Dual step. Once all active weights are non-negative, compute the gradient $\nabla_i f(w) = 2[(1-\alpha)(X^\top X w)_i + \gamma w_i] - \rho\mu_i$ for every excluded asset. If any excluded asset has $\nabla_i f(w) < \lambda$ (the budget multiplier), it would decrease variance if added — re-insert the most-violated asset and repeat.
Termination. The loop exits when primal and dual feasibility hold simultaneously. Combined with stationarity from the inner solve, this is sufficient for global optimality.

With Ledoit-Wolf shrinkage at the analytically optimal $\alpha$, the loop typically converges in 2–4 outer iterations on real equity data.

Problem Variants¶

The same solver handles a range of portfolio construction problems by choosing $\alpha$, $\rho$, $\mu$:

Problem	`alpha`	`rho`	`mu`
Minimum variance	$0$	$0$	—
Mean-variance (Markowitz)	any	$> 0$	expected returns
Minimum tracking error to benchmark $b$	any	$2$	`X.T @ (X @ b)`
LW-regularised minimum variance	$N/(N+T)$	$0$	—

# Mean-variance
mu = np.random.default_rng(0).standard_normal(N)  # expected returns, shape (N,)
w, _ = Problem(X, rho=1.0, mu=mu).solve_cg()

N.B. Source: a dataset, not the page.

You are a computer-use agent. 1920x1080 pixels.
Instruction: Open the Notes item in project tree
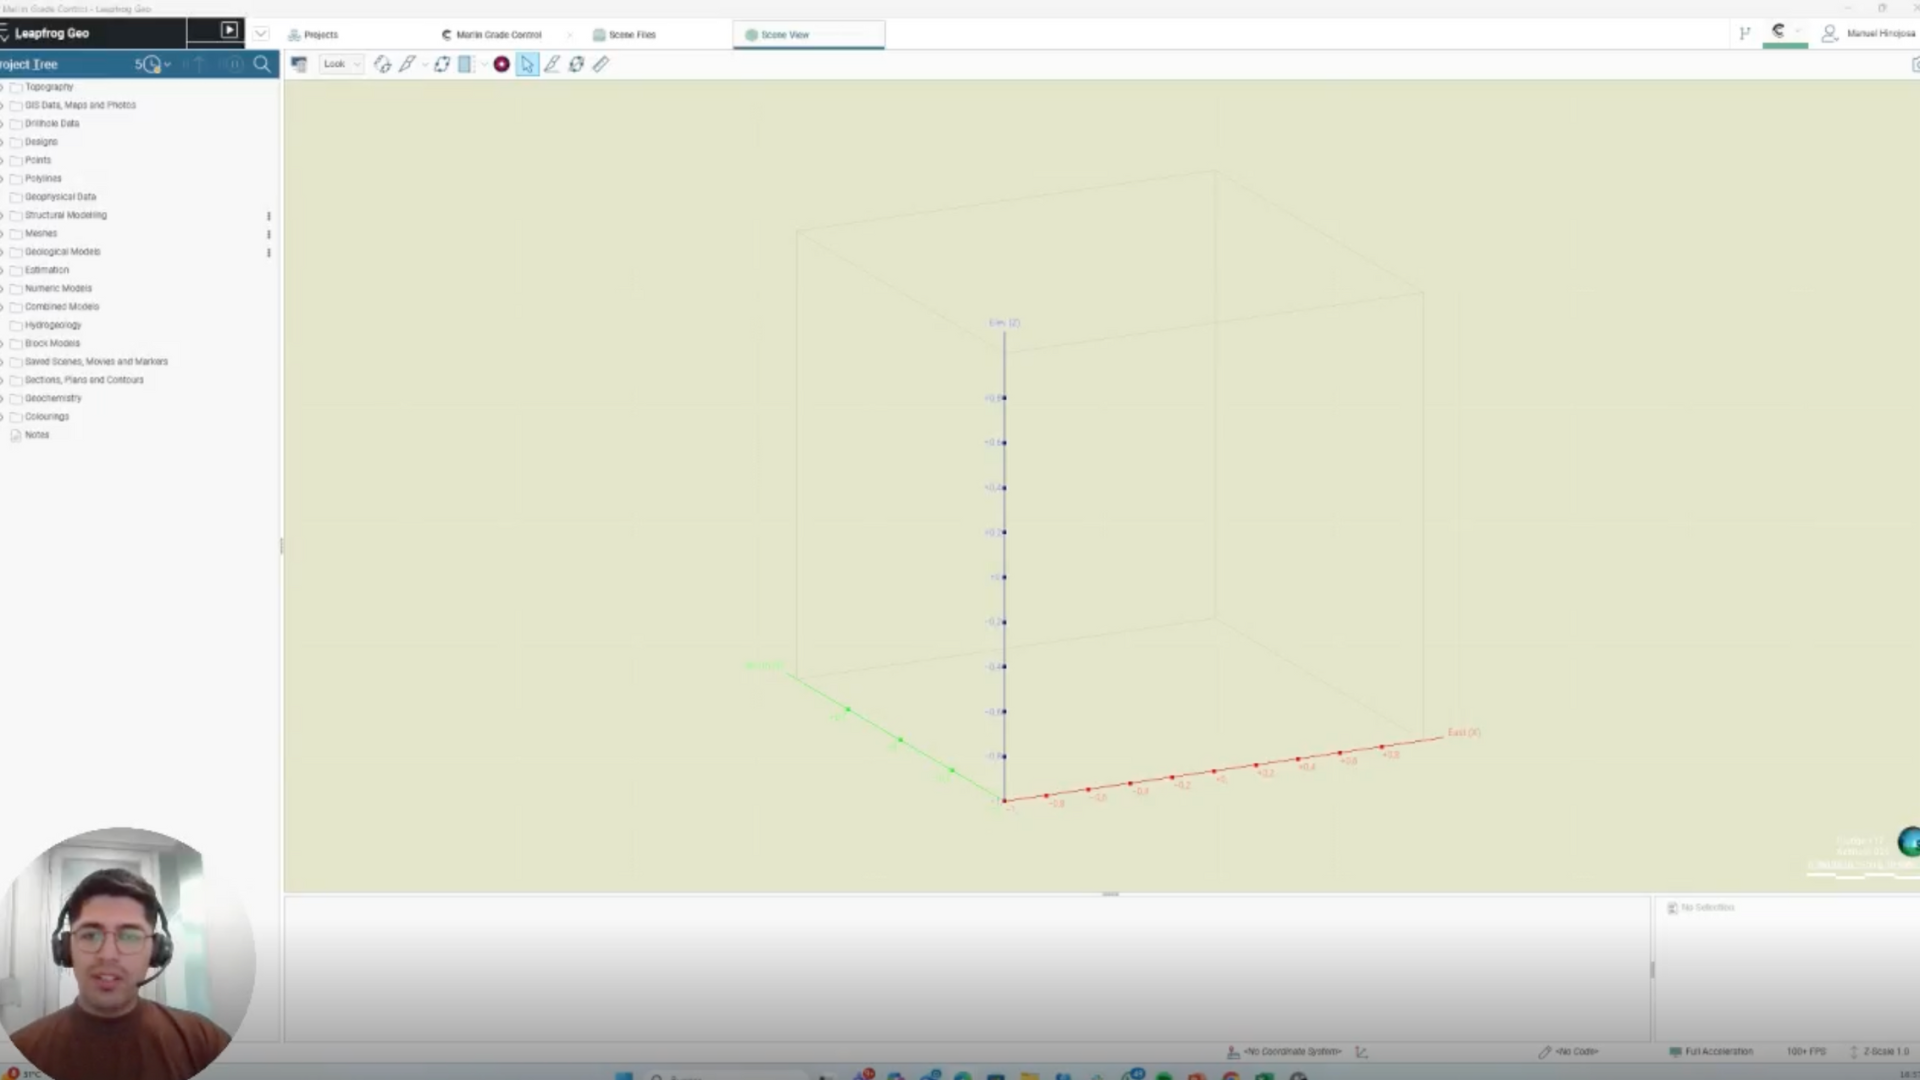tap(37, 435)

# Minimum tracking error to benchmark b
b = np.ones(N) / N  # equal-weight benchmark
mu_te = X.T @ (X @ b)
w, _ = Problem(X, rho=2.0, mu=mu_te).solve_cg()

When rho != 0, two SPD solves are performed per outer step: $\Sigma_a v_1 = \mathbf{1}$ and $\Sigma_a v_2 = \mu_a$. The budget multiplier $\lambda$ is recovered analytically from the budget constraint, avoiding the full saddle-point system.

Custom Constraints¶

For problems beyond budget + long-only (sector limits, turnover bounds, factor-exposure constraints), pass explicit constraint matrices:

A = np.ones((N, 1))   # budget: 1'w = 1
b = np.ones(1)
C = -np.eye(N)        # long-only: w >= 0
d = np.zeros(N)
w, _ = Problem(X, A=A, b=b, C=C, d=d).solve_kkt()

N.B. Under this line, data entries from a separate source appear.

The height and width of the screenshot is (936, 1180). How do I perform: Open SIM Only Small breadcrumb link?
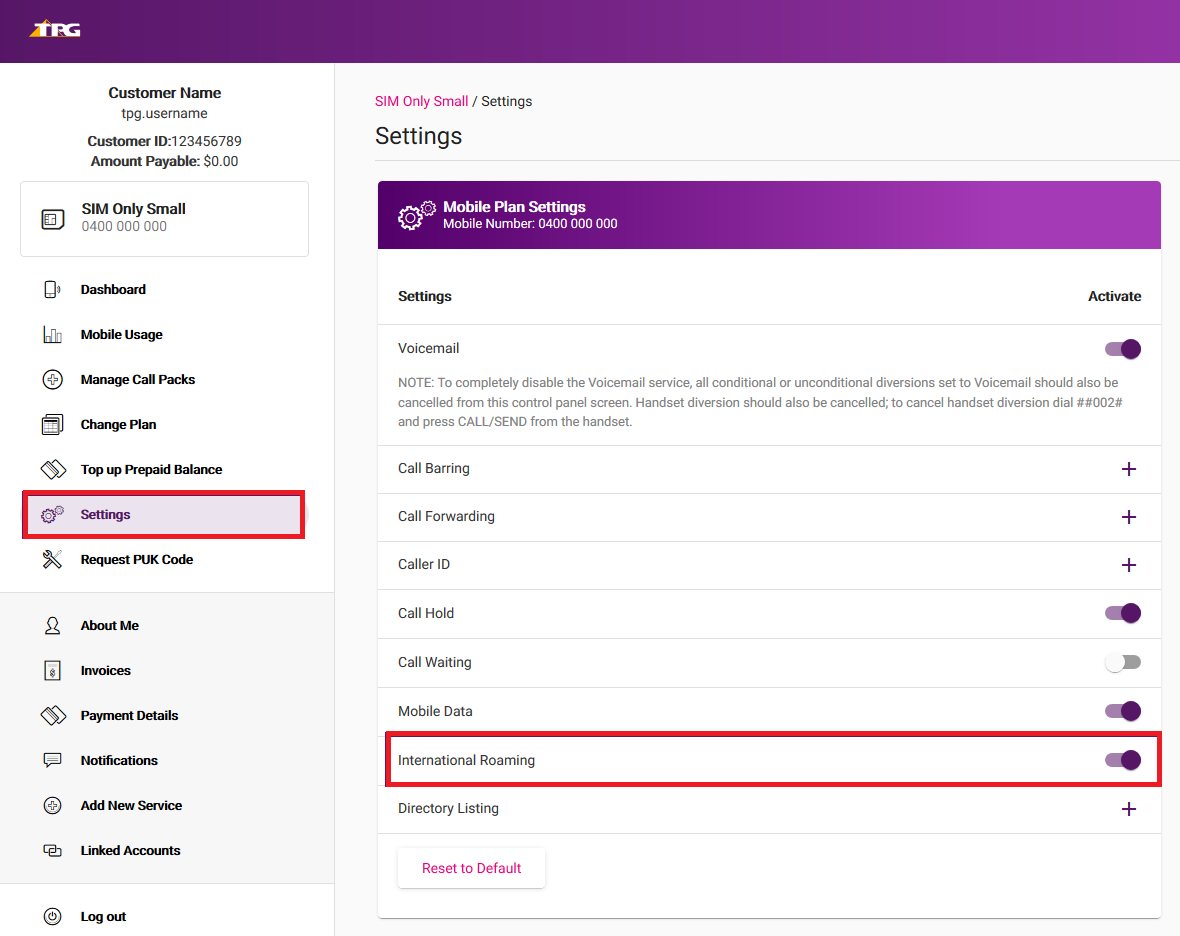point(421,101)
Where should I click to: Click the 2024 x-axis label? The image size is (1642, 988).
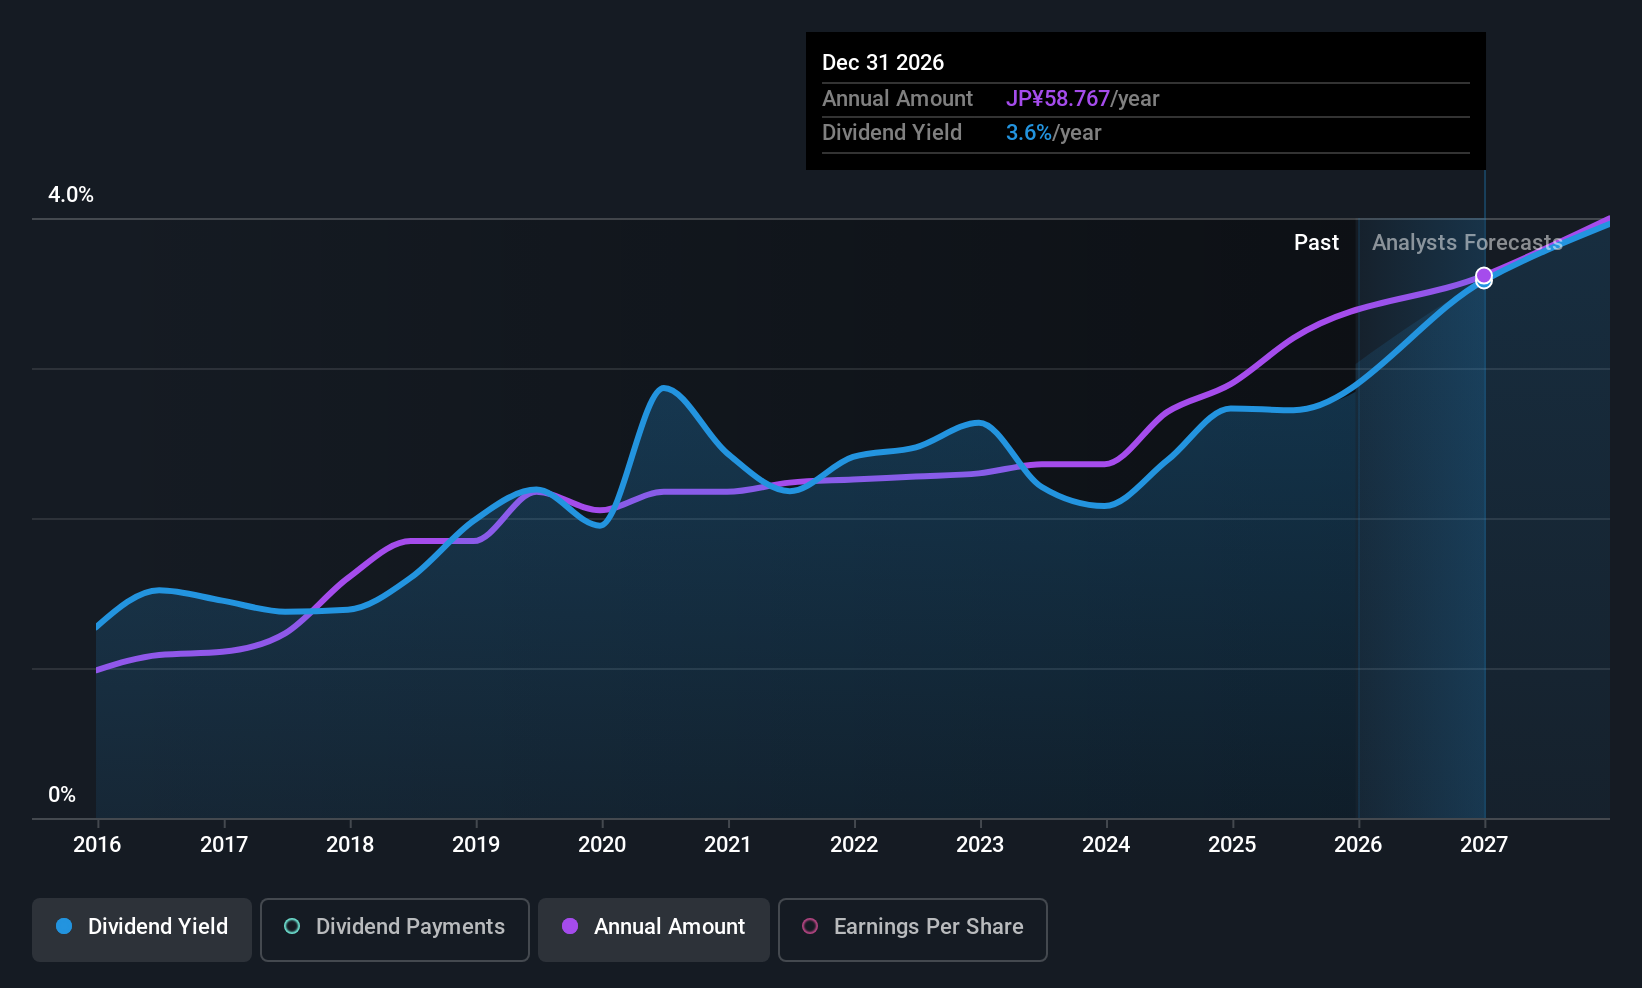[1106, 845]
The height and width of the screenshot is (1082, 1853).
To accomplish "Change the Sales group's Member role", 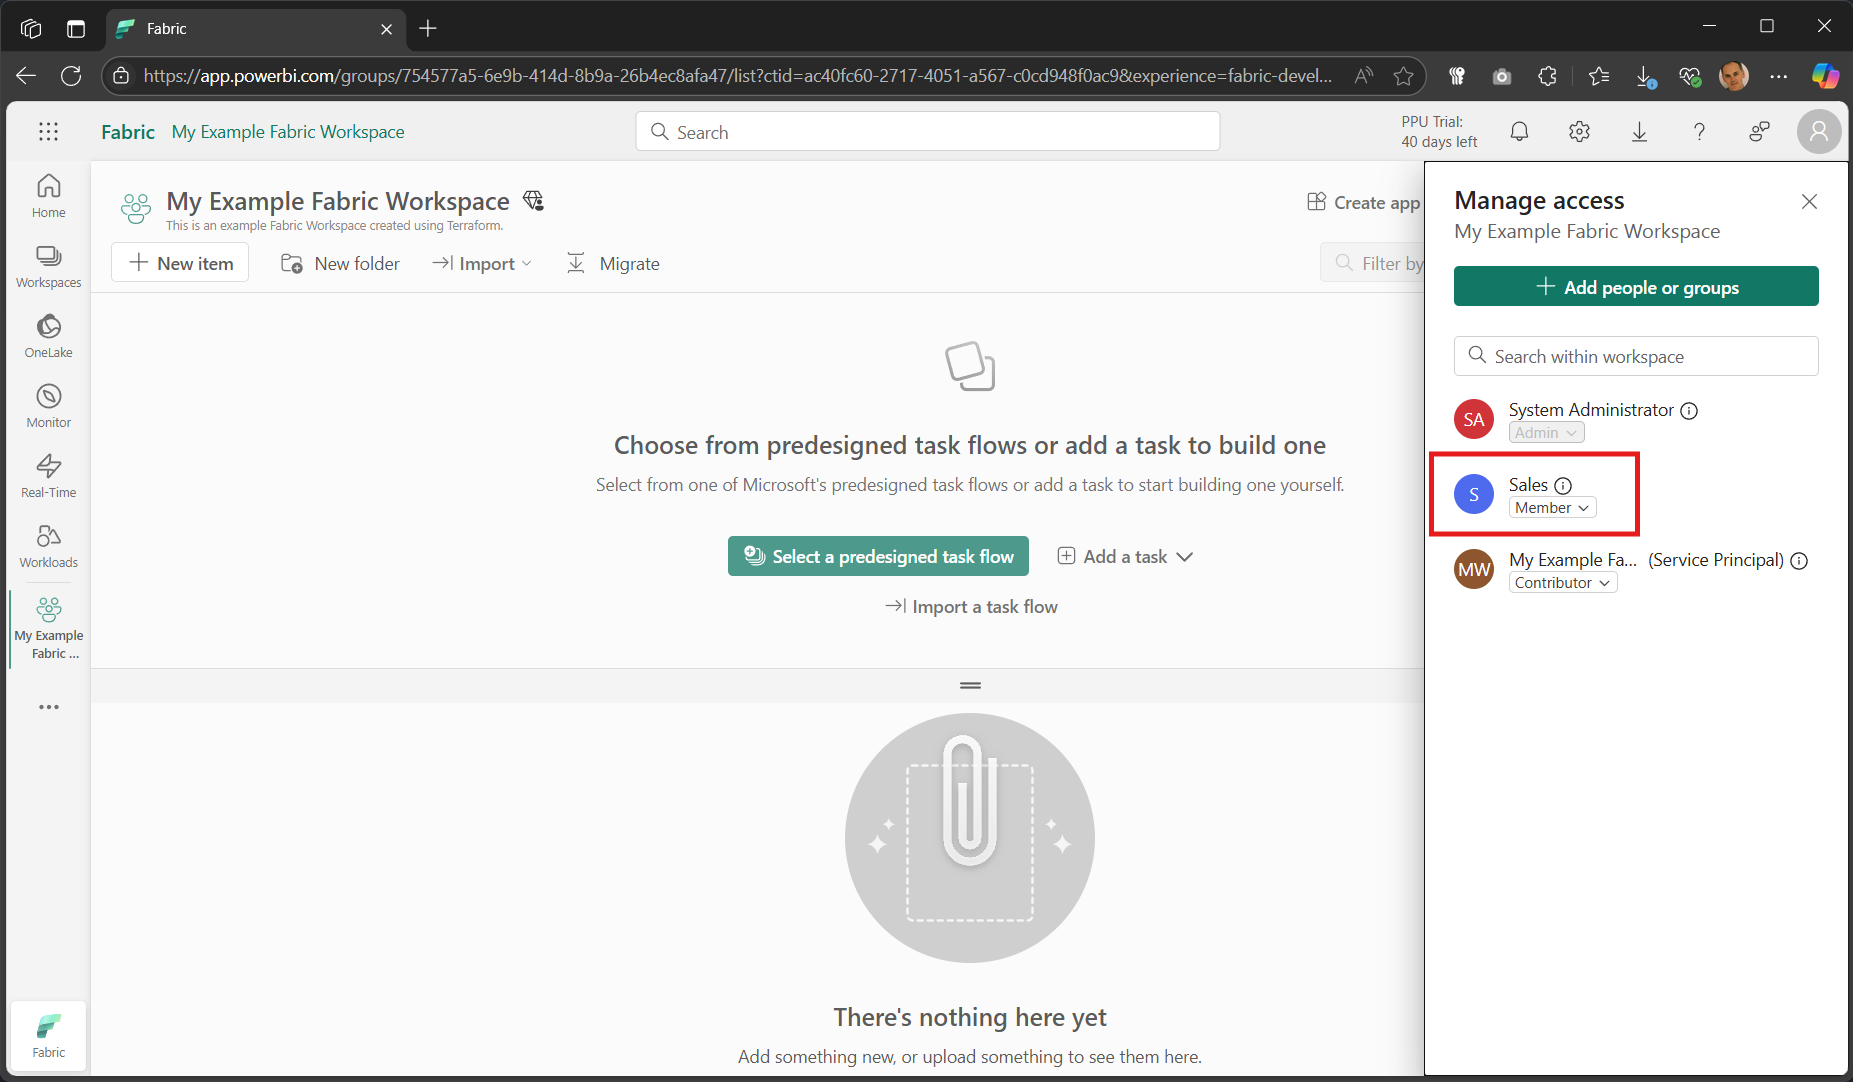I will (1551, 507).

This routes to a general active-set solver that handles arbitrary linear equality and inequality constraints. Use this path sparingly — the default path (no A, b, C, d) is significantly faster for the standard long-only problem.

Benchmarks¶

All timings on Apple M4 Pro, Python 3.12, NumPy 2.4, SciPy 1.17.

Synthetic: $N=1000$, $T=2000$, i.i.d. Gaussian returns¶

Method	Time (s)	Speedup vs CVXPY
`solve_cvxpy`	8.16	1×
`solve_clarabel`	0.28	29×
`solve_osqp`	0.12	68×
`solve_kkt`	0.063	129×
`solve_cg`	0.019	430×
`solve_nnls`	1.69	5×

With Ledoit-Wolf shrinkage ($\alpha = 0.333$), 56 CG iterations.

S&P 500: $N=495$, $T=1192$ (Jul 2021–Apr 2026)¶

Method	Time (s)	Speedup vs CVXPY
`solve_cvxpy`	1.48	1×
`solve_clarabel`	0.067	22×
`solve_osqp`	0.036	41×
`solve_kkt`	0.018	84×
`solve_cg`	0.0091	162×
`solve_nnls`	0.088	17×

With Ledoit-Wolf shrinkage ($\alpha = 0.293$), 205 CG iterations.

Installation¶

pip install fast-minimum-variance

For development:

git clone https://github.com/Jebel-Quant/fast_minimum_variance
cd fast_minimum_variance
make install

Requirements¶

Python 3.11+
numpy
scipy
cvxpy
clarabel
osqp

Citing¶

If you use this library in academic work or research, please cite:

@software{fast_minimum_variance,
  author  = {Schmelzer, Thomas},
  title   = {fast-minimum-variance: Solving Minimum Variance Portfolios Fast},
  url     = {https://github.com/Jebel-Quant/fast_minimum_variance},
  year    = {2026},
  license = {MIT}
}

License¶

MIT License — see LICENSE for details.